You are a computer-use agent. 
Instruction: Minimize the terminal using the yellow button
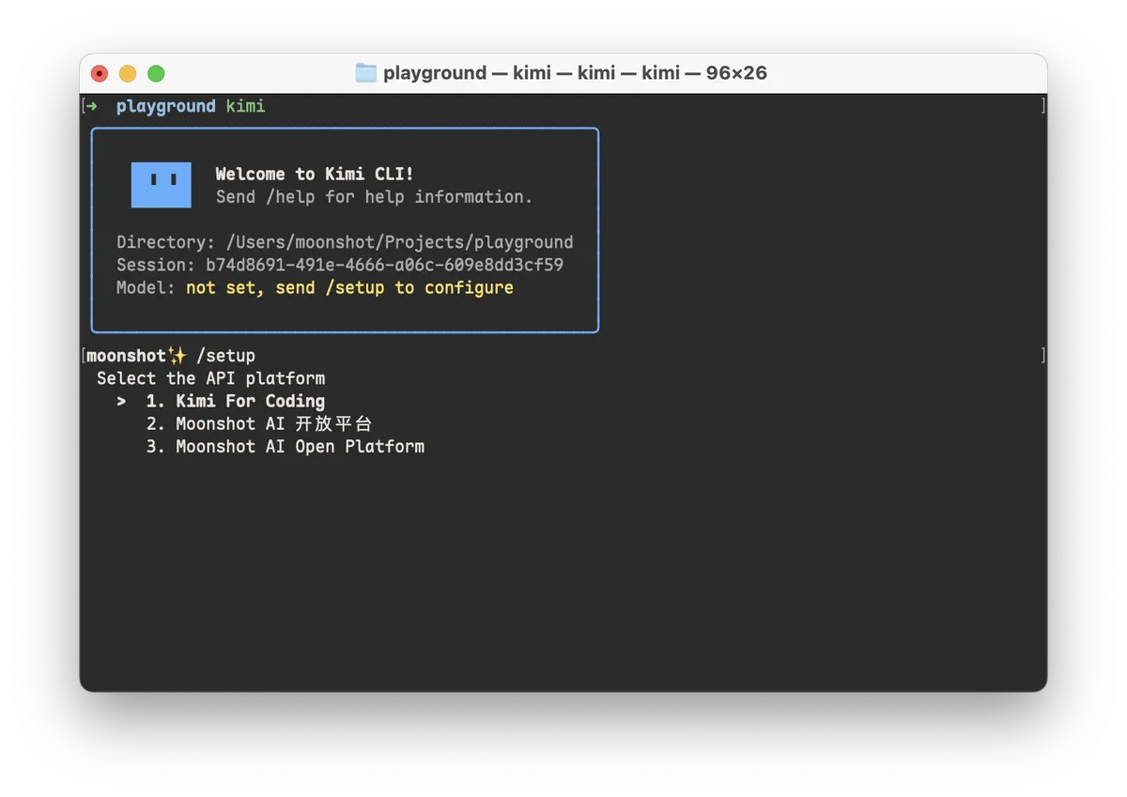pyautogui.click(x=128, y=73)
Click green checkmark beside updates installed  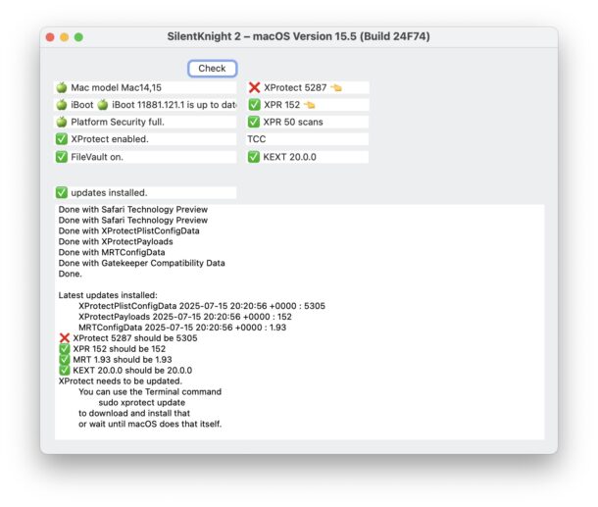pyautogui.click(x=62, y=192)
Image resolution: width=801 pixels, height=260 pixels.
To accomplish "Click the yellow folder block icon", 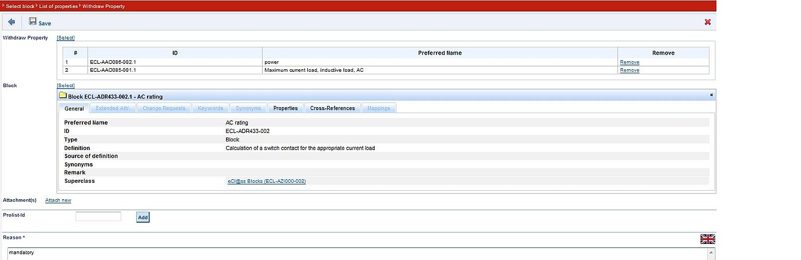I will click(63, 96).
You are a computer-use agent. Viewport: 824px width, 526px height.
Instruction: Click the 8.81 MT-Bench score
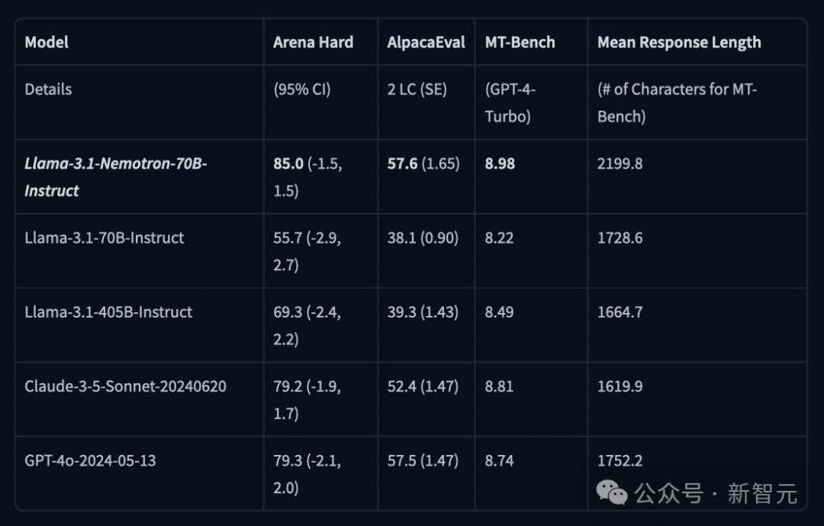pyautogui.click(x=499, y=386)
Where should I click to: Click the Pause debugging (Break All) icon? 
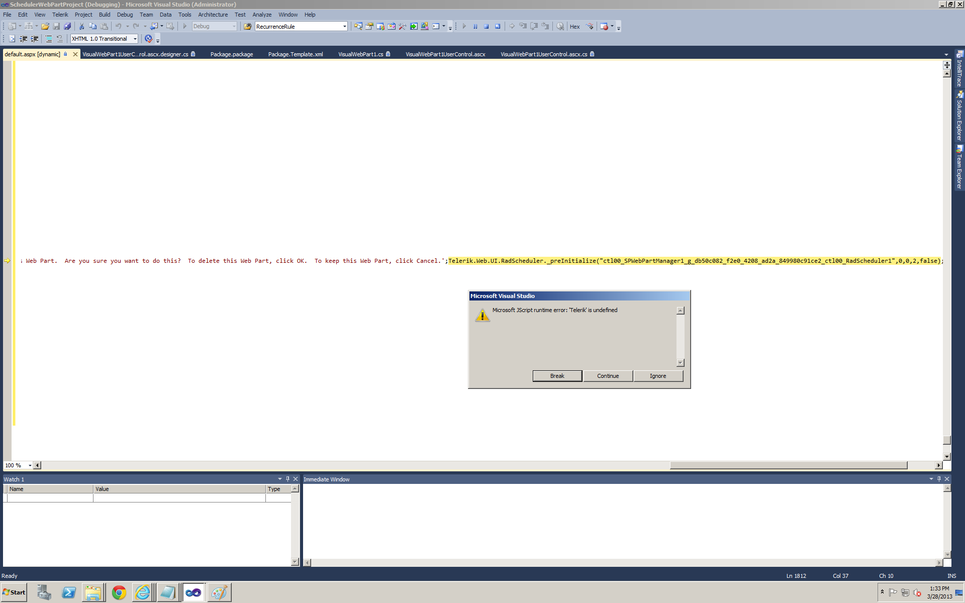pos(475,27)
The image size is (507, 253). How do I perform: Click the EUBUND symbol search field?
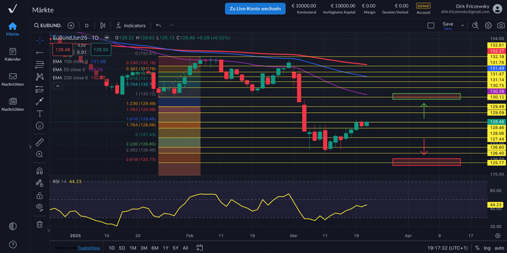(x=48, y=25)
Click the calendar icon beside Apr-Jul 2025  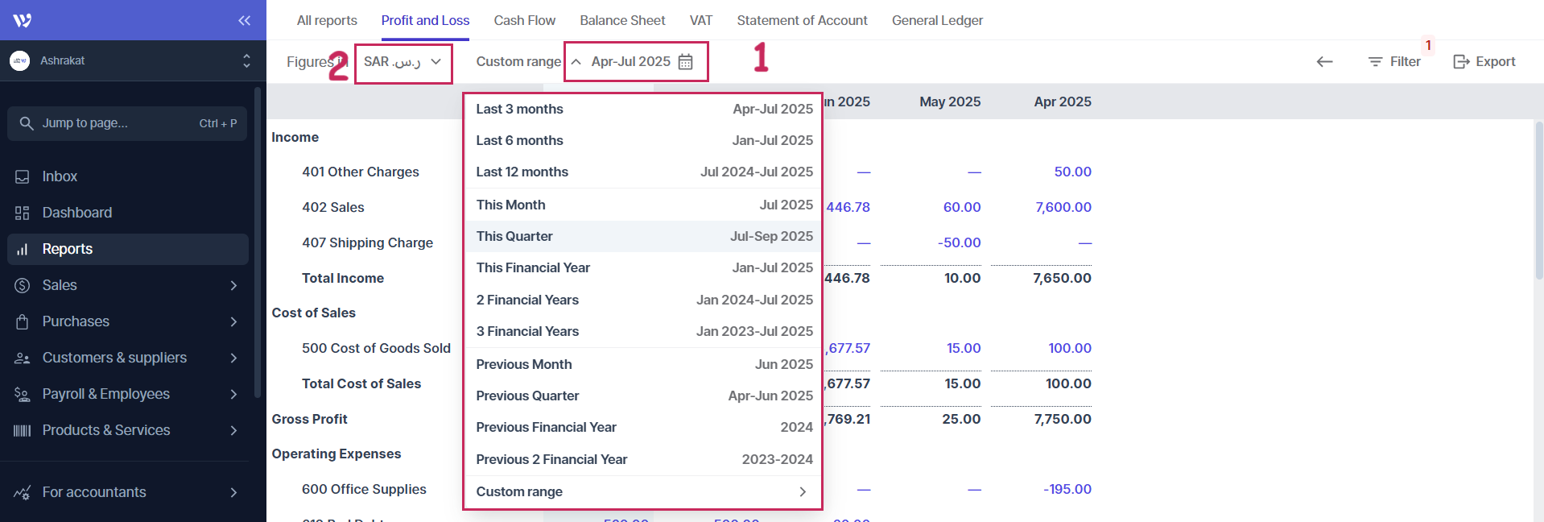pyautogui.click(x=685, y=62)
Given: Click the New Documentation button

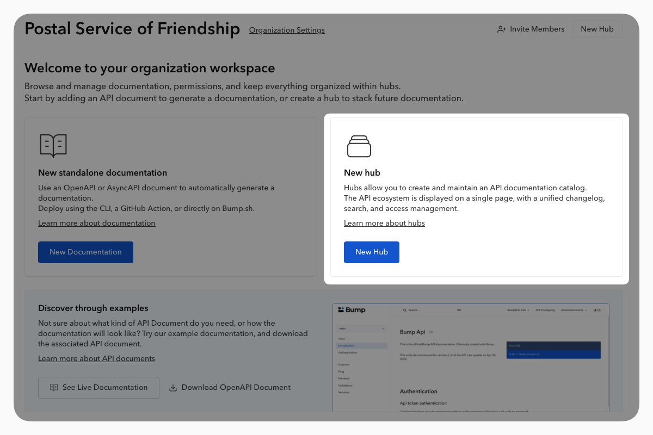Looking at the screenshot, I should click(85, 252).
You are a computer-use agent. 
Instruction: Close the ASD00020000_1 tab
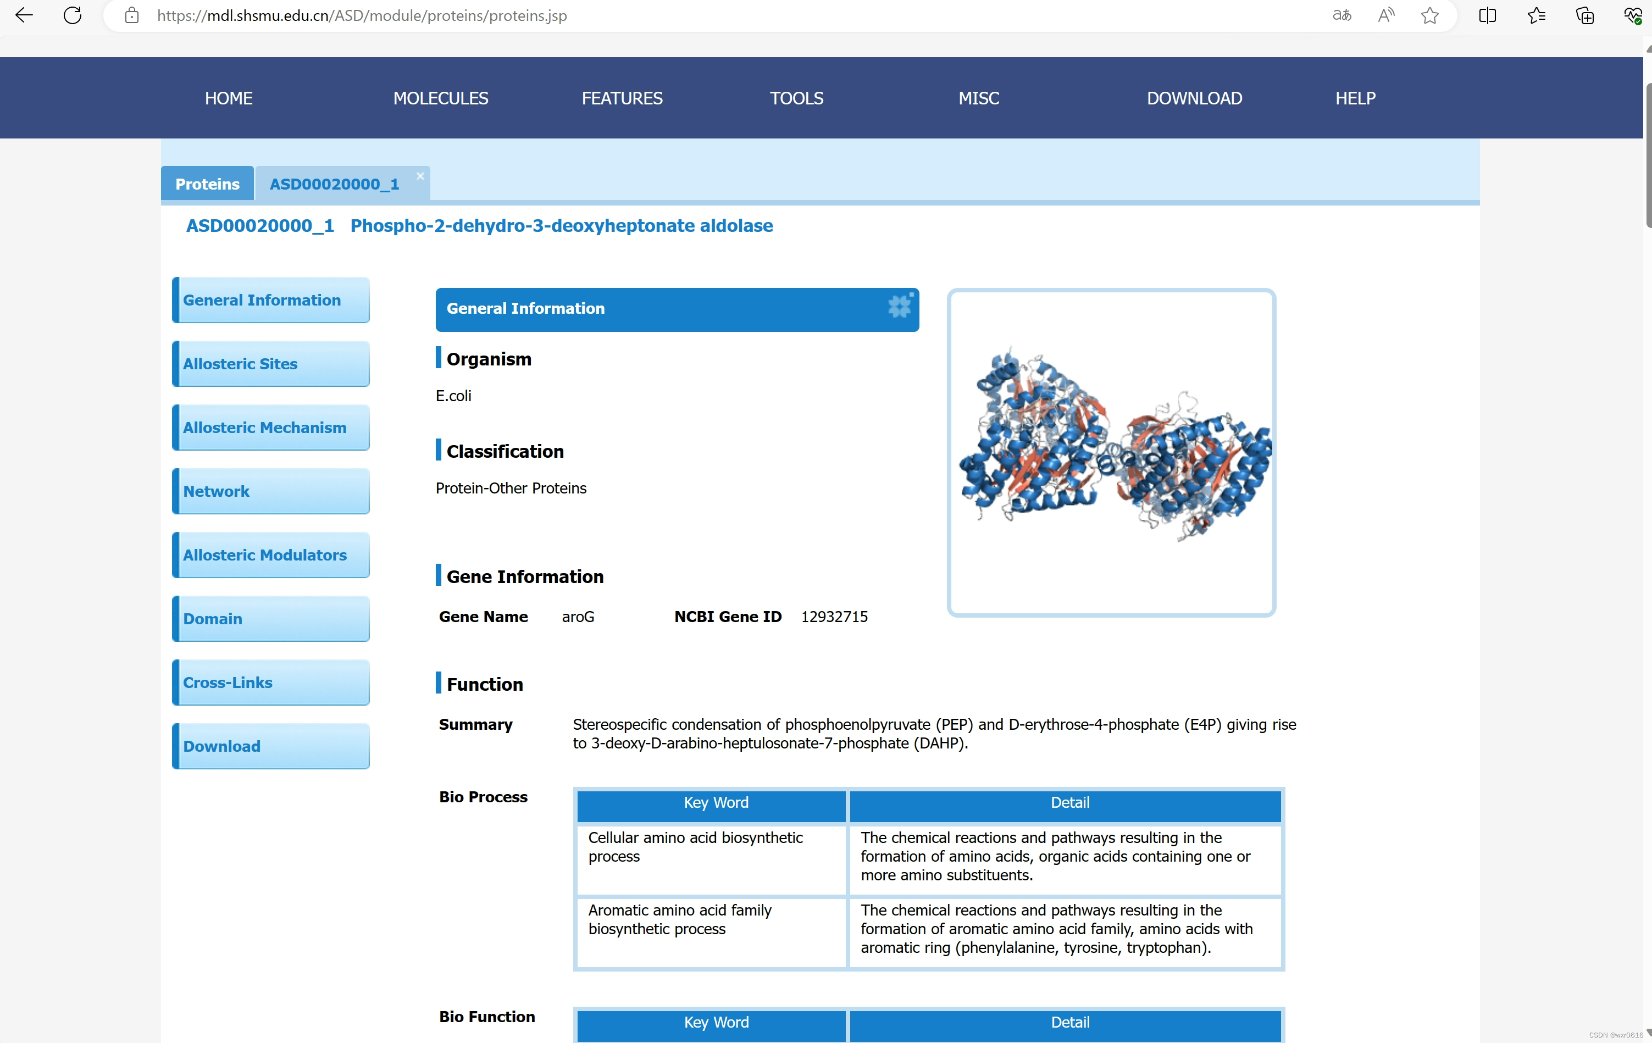(x=420, y=176)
· · · ·
## EXERCISE OBJECTIVE
Copy out everything from the line containing "Given: Click the New Documentation button" down to the end of the records, keeping each line as it appears. Leave the pictures out of your copy.

## CORRECT RESPONSE
Given: Click the New Documentation button

Looking at the screenshot, I should click(85, 252).
You are a computer-use agent. 
Instruction: Close the ASD00020000_1 tab
(x=420, y=176)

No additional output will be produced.